Le Congolese Doctor, 63 ans, a été certes ovationné dans son hôpital de Panzi à Bukavu. Mais la Nation ne lui a pas manifesté la même reconnaissance comme à l’international vendredi 5 octobre. C’est bien dommage car c’est le tout premier compatriote à être distingué par l’Académie suédoise. Il n’empêche, ce médecin gynécologue dédie son prix Nobel de la paix aux femmes violées qu’il soigne tous les jours à Panzi.
Denis Mukwege a construit cet hôpital en 1999 pour permettre aux femmes d’accoucher convenablement. Mais le centre devient rapidement une « clinique du viol » lors de la deuxième guerre du Congo (1998-2003) et de ses viols de masse.
Mais très vite, il réalise que son métier sera de réparer les femmes violées en salle de chirurgie. Dans le Sud-Kivu, les groupes armés congolais et rwandais se font la guerre et le corps des femmes est leur champ de bataille. En écoutant les récits de ses patientes, il se forge une conviction : le viol est une arme de guerre utilisée à grande échelle, mais le monde ne veut pas voir.
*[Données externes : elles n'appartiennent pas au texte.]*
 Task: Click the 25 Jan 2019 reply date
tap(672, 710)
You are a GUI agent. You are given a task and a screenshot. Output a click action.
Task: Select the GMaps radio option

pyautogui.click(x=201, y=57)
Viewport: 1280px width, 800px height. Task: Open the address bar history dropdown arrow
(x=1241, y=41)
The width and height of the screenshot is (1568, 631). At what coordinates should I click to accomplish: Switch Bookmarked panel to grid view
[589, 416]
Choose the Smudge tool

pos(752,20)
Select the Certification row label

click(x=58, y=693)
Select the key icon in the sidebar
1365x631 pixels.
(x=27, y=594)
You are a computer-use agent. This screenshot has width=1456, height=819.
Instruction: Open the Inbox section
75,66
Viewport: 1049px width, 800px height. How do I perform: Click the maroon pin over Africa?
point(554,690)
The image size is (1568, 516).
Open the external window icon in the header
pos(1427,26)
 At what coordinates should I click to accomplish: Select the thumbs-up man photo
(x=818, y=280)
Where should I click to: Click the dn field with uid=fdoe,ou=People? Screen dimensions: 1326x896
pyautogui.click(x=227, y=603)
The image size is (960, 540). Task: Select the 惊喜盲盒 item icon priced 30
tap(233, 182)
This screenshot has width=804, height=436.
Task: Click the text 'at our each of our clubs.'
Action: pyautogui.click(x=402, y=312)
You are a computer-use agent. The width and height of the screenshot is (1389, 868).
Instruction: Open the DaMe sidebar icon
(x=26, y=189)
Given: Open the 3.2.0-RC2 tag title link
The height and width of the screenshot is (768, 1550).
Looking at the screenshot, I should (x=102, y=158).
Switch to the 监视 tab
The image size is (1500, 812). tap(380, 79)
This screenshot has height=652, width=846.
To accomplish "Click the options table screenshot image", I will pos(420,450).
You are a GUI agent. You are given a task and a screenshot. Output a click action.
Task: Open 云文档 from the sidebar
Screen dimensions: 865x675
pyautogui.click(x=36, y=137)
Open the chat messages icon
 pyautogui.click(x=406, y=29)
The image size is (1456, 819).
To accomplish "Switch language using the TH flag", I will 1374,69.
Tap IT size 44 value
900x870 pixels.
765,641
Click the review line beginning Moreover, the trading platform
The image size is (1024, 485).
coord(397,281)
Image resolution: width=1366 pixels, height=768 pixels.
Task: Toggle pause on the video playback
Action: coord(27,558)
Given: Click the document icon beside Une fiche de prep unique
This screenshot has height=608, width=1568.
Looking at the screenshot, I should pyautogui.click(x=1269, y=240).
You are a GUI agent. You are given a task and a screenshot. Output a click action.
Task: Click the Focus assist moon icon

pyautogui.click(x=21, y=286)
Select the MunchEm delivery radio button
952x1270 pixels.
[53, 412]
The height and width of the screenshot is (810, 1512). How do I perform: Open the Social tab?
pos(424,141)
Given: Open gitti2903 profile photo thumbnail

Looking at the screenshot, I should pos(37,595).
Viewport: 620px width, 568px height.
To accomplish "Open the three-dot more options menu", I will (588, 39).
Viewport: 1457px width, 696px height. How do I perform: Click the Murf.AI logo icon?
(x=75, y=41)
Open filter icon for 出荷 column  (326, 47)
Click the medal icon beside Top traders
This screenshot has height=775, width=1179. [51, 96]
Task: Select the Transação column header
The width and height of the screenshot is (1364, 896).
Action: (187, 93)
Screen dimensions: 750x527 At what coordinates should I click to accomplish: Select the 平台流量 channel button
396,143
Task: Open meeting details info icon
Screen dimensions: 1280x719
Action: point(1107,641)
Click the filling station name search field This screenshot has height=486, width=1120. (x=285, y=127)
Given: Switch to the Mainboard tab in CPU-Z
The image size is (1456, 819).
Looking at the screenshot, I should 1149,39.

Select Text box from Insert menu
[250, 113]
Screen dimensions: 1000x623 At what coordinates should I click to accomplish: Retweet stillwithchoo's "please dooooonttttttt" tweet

En octobre 2012, il échappe de peu à une tentative d’assassinat et se réfugie en France, mais revient très vite dans son hôpital. Placé, depuis, sous la protection permanente de soldats de la Mission des Nations unies au Congo (MONUSCO), et largement soutenu par l’Union européenne. Denis Mukwege a déjà soigné quelque 50 000 victimes de viols à l’hôpital de Panzi. « Nous avons pu tracer la ligne rouge contre l’arme chimique, l’arme biologique, l’arme nucléaire. Aujourd’hui, nous devons aussi mettre une ligne rouge contre le viol comme arme de guerre », déclarait-il à l’AFP en 2016.
Il partage le prix Nobel de la paix 2018 avec l’Irakienne Yazidie Nadia Murad (25 ans), ex-esclave du groupe État islamique, qui œuvre aussi à « mettre fin à l’emploi des violences sexuelles en tant qu’arme de guerre ». L’un gynécologue, l’autre victime devenue porte-parole d’une cause, incarnent une cause planétaire qui dépasse le cadre des seuls conflits. Ils ont été récompensées « pour leurs efforts pour mettre fin à l’emploi des violences sexuelles en tant qu’arme de guerre », a déclaré la présidente du comité Nobel norvégien, Berit Reiss-Andersen.